For patients with lung cancer, quality of life (QOL) is negatively impacted by the deterioration of physical and psychological function. For patients with chronic diseases, there has been a demonstrated record of using telemedicine as an effective intervention to assist with clinical management concerns. Telemedicine has been recommended as an intervention that is safe, time-efficient, and cost-effective, and has emerged over the past 2 decades as a noninvasive monitoring system that could be implemented as part of routine follow-up for discharged patients.
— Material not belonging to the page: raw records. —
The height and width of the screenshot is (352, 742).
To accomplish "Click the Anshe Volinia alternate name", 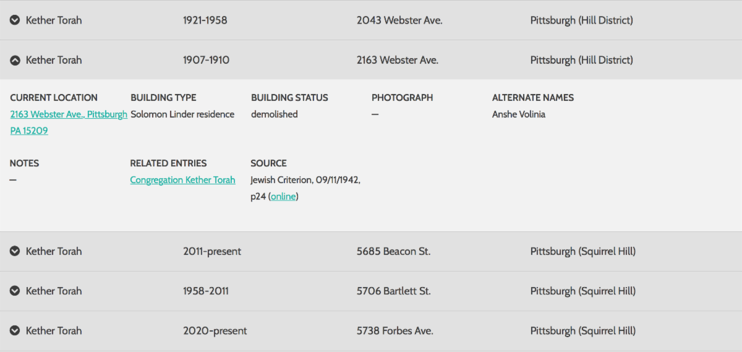I will point(518,114).
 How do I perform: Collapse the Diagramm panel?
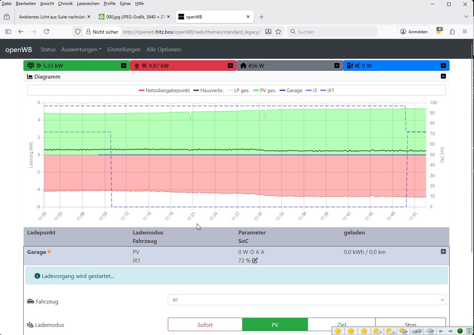pyautogui.click(x=443, y=76)
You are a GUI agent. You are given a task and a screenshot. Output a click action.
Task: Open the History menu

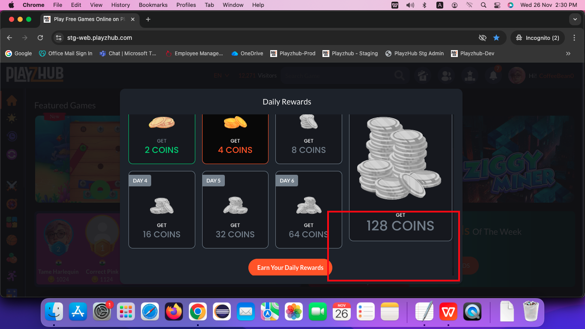point(120,5)
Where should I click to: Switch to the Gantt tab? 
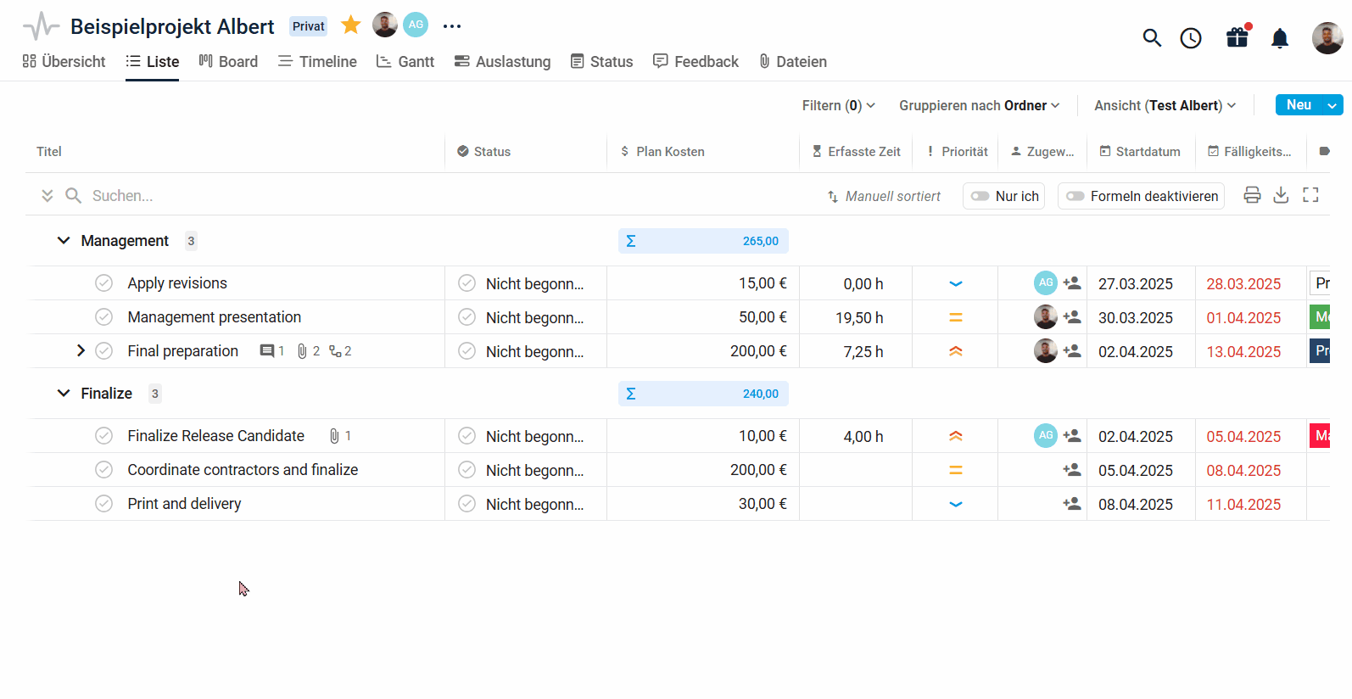[405, 62]
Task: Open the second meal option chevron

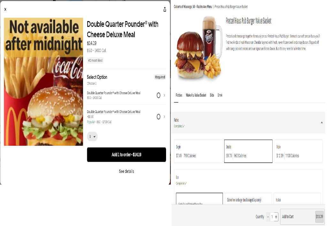Action: [x=164, y=117]
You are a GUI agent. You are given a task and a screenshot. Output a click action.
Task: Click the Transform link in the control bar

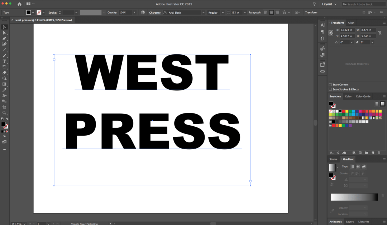pos(311,12)
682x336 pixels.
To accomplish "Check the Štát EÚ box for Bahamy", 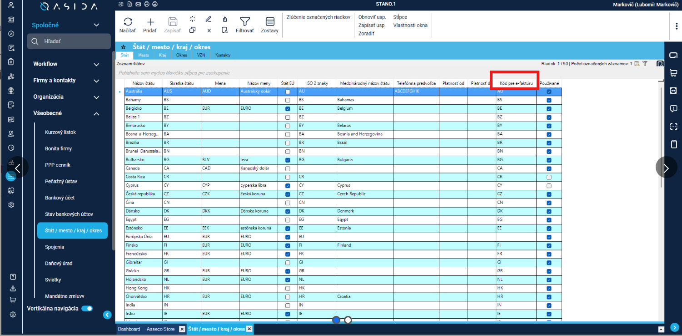I will click(x=288, y=100).
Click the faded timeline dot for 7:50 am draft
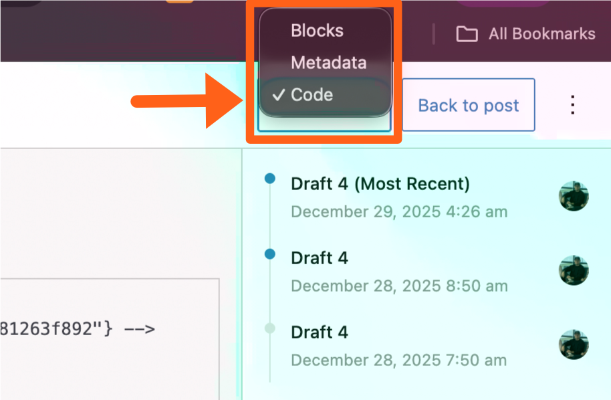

A systematic review and meta-analysis was conducted to investigate the usefulness of employing telemedicine in the treatment of patients with lung cancer, as measured by improvement in QOL. Investigators searched a wide range of databases for randomized controlled trials that investigated the effectiveness of telemedicine in patients with lung cancer.
Eight clinical trials with a total of 635 patients with lung cancer were included in the meta-analysis. The data showed that the telemedicine group had a significantly higher QOL than the usual-care group, with lower levels of anxiety and less depression. However, fatigue and pain outcomes between the 2 groups were not significantly different.
The management of lung cancer was greatly improved with telemedicine; remarkably, investigators demonstrated through subgroup analysis that the telemedicine cohort was significantly improved when telephone-based intervention was utilized. Furthermore, during long-term follow-up, the telemedicine group had a substantially improved QOL compared with the usual-care group.
The unique ability of telemedicine to overcome distance barriers between patients and clinics helps to explain the improved QOL experienced by patients. Long-term management of patients may also benefit from telemedicine, but this requires further study and follow-up to determine its advantages over usual care. Study results suggested that telephone-based interventions may be more helpful than website-based technology; this may be due to the fact that patients with lung cancer tend to be older and are more comfortable using telephones to communicate.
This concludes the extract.